关键词:质量验收规范 信息抽取 混合式机器学习 Bi-LSTM-CRF 命名实体识别
Abstract
Construction industry and real estate industry are information-intensive and knowledge-intensive industries. How to use these information and knowledge efficiently has become an important research topic. The Codes for Quality Acceptance is an important basis for guiding construction and inspection. Nowadays, the application mode of Codes for Quality Acceptance is manual reading and searching, and the automatic quality inspection system based on Codes for Quality Acceptance mostly relies on manual establishment of rules, so automatic information extraction of Codes for Quality Acceptance becomes the key technology to reduce manual work and improve automation level.
In this paper, taking the Codes for constructional quality acceptance as the research object, combining the characteristics of the criterion file and information extraction technology, a method of named entity recognition and information extraction based on hybrid machine learning is proposed. The following work is done concretely:
1. Codes for constructional quality acceptance of building engineering are classified into relationship constraints and attribute constraints. Relationship constraints specify the sequence and interval between two working procedures, and attribute constraints specify the attributes of objects such as materials or finished products.
2. Named entity recognition based on Bi-LSTM-CRF is used instead of traditional domain dictionary, which makes the model more universal in different fields
3. An information extraction model based on LSTM-MLP is proposed. This model makes up for the artificial dependence of rule-based information extraction on expert rule-making, and makes the model more automated.
4. After extracting the information of Codes for constructional quality acceptance of building engineering, a more intuitive display form is proposed to facilitate learning and query, which facilitates the acceptance based on Codes in construction projects.
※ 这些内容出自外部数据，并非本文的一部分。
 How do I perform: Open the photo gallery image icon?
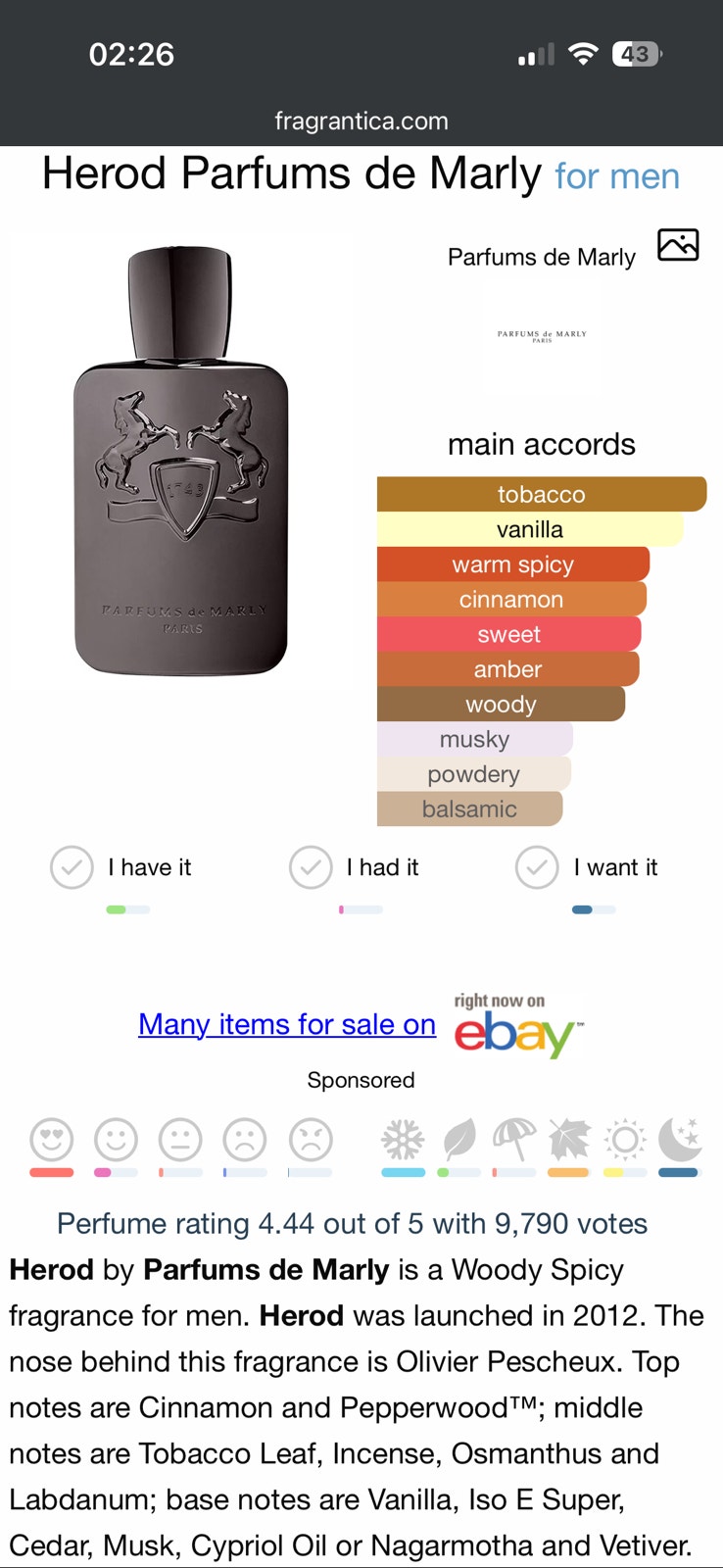pos(678,245)
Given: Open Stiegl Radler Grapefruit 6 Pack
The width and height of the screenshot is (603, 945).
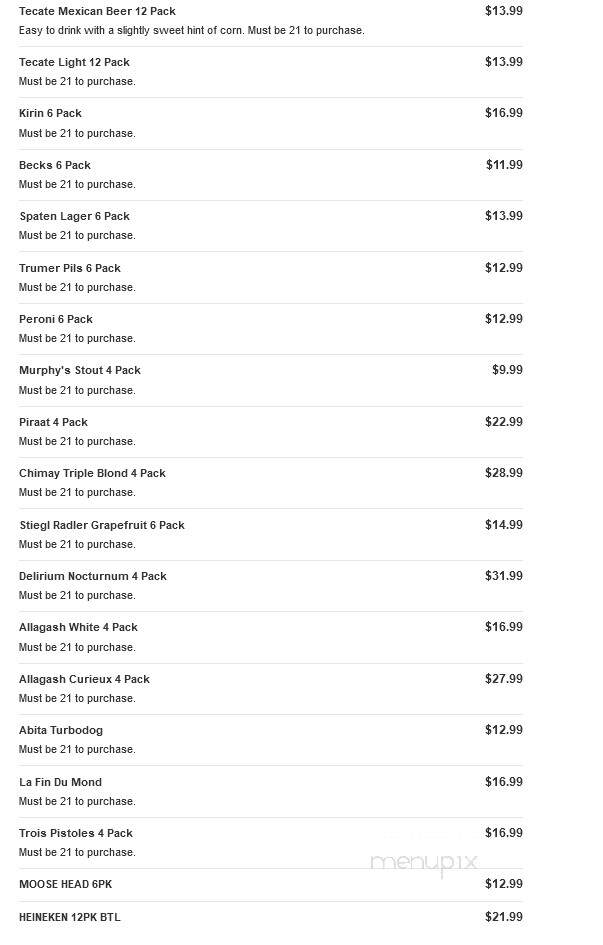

The results of model testing show that, the information extraction model based on hybrid machine learning proposed in this paper is effective. The F1 value of Named Entity Recognition reaches 88.5%, and the F1 value of Information Extraction reaches 83.8%. As the first attempt to extract information from engineering codes, this study has the advantages of reducing manual dependence and generality, having high reference value and being worth further study.
Key words: Codes for Quality Acceptance Information Extraction
Hybrid Machine Learning Bi-LSTM-CRF Named Entity Recognition